Don't know - Support will have to answer that one.
spike6479 wrote:2. Is there a penalty to pay to include rarely used internal drives in cache task?
Not really. Primocache keeps the most frequently accessed blocks in the cache task. The only exception is if the task shares read/write space, and you write large files to one of it's cached volumes. It has the possibility of flushing other infrequently-used blocks and holding onto the newly-written file's blocks. With smaller caches, that has the capability of flushing a large amount of content.
spike6479 wrote:4. Should I cache my system drive?
I definitely would. It seriously speeds up the system as a whole. You might want to give the cache task that hosts blocks for the boot drive a bit more L1 memory however, since 4GB is rather small to begin with. 6 or 8 GB would be preferable. Or create it a dedicated L1 task with at least 4GB of RAM.
spike6479 wrote:5. The reason I created a second cache task was to make use of the SATA SSD and because the eSATA drives are turned off for all but one day of the week.
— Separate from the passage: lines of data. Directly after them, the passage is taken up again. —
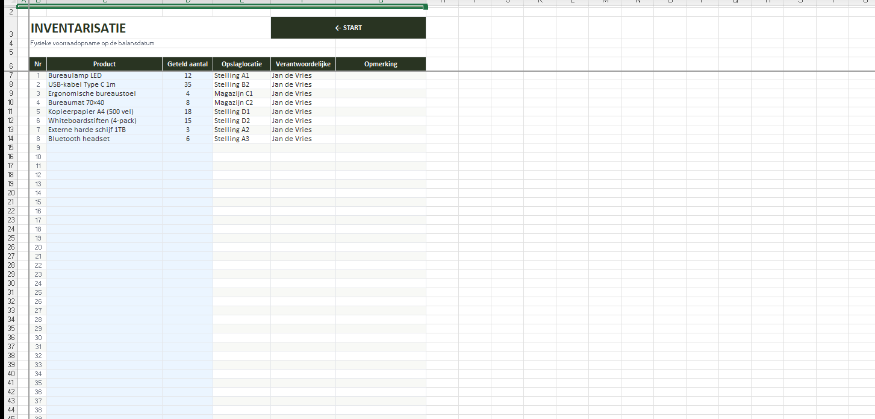875x419 pixels.
Task: Select the Geteld aantal header cell
Action: [x=187, y=64]
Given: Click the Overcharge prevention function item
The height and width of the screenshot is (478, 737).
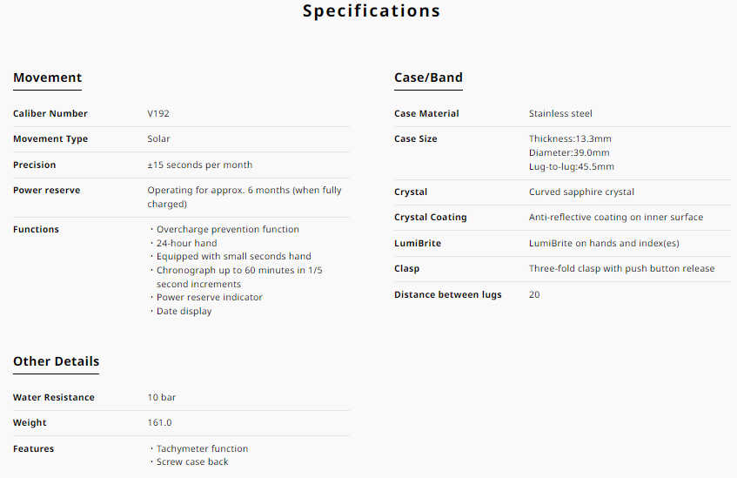Looking at the screenshot, I should click(x=227, y=230).
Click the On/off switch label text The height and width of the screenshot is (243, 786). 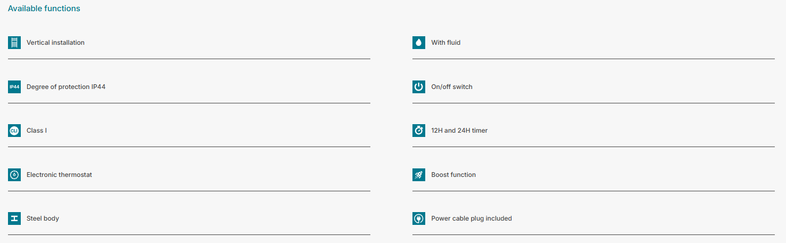[451, 87]
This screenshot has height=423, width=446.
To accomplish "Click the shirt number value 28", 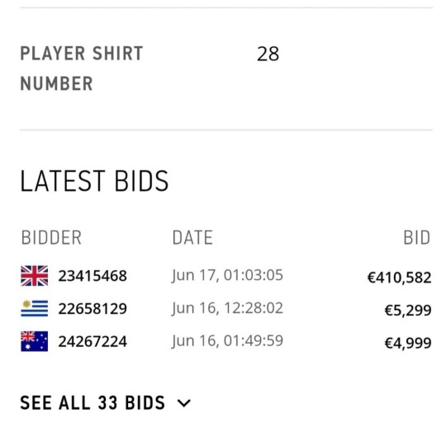I will pyautogui.click(x=268, y=54).
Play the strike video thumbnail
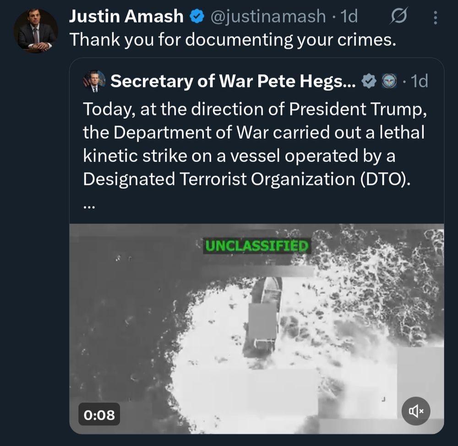This screenshot has width=458, height=446. tap(256, 328)
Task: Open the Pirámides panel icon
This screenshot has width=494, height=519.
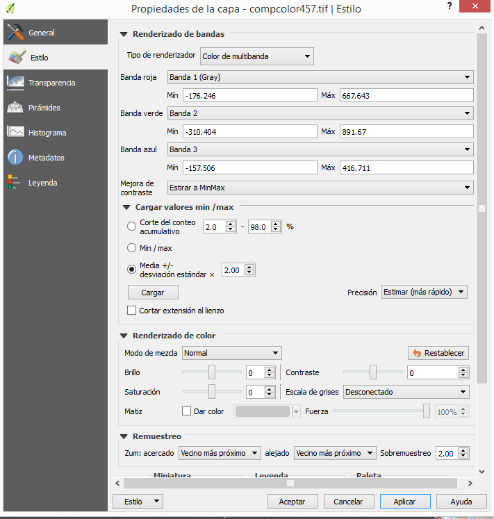Action: pos(15,107)
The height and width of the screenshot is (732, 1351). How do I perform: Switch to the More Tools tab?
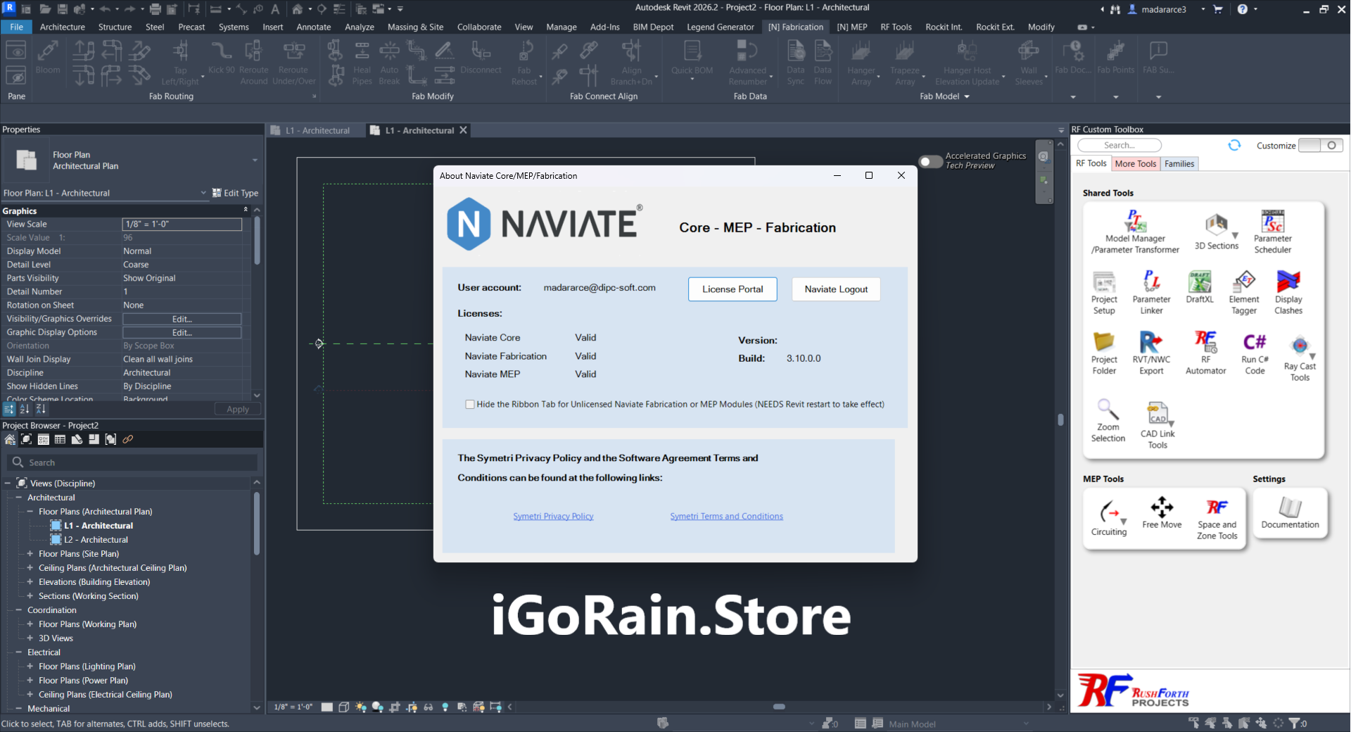pos(1135,164)
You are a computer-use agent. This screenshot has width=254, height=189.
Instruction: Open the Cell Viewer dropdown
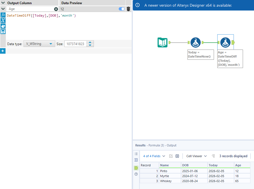pos(196,156)
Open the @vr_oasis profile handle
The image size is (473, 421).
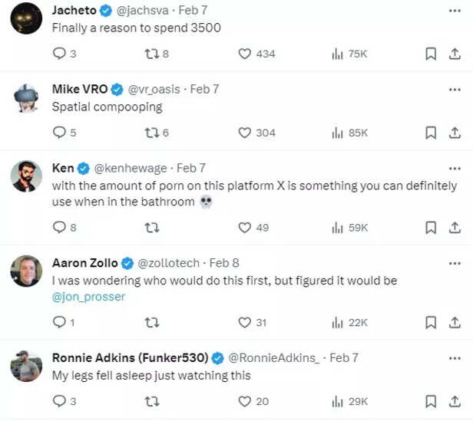tap(154, 89)
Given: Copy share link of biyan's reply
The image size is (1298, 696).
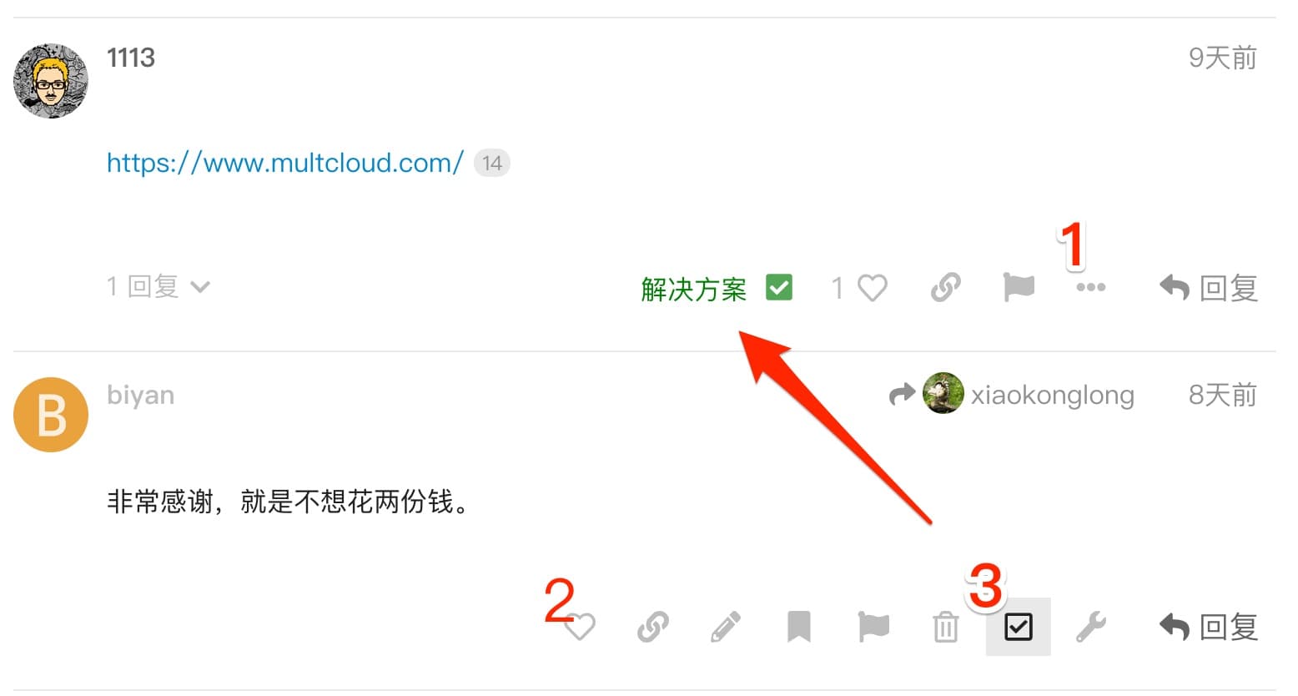Looking at the screenshot, I should coord(652,627).
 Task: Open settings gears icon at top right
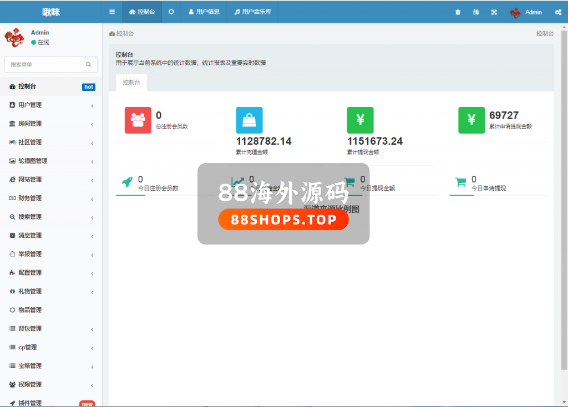coord(557,12)
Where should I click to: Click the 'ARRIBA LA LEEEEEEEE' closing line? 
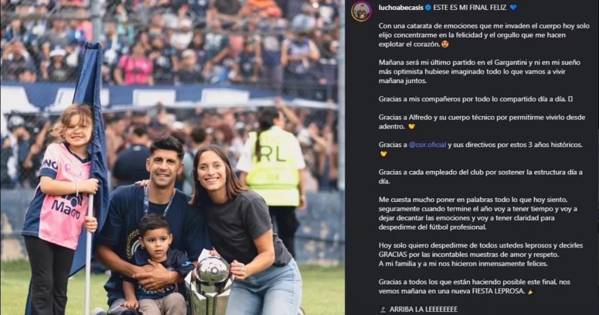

Is there a better way do this?
In my opinion it would be better to enable sleep mode for the drives rather than turning them completely off (and having them off across reboots throughout the week). That way Primocache knows their status (and can rely on the cache blocks not being dirty) at all times when the computer is running. If the drives aren't accessed, they simply stay asleep. Even a long sleep timer like 4 hours would work well, if you don't constantly reboot.
spike6479 wrote:SUGGESTIONS:
It might be nice to allow naming the cache tasks.
That would be nice.
spike6479 wrote:It would also be nice to status of the cache task, like is it running.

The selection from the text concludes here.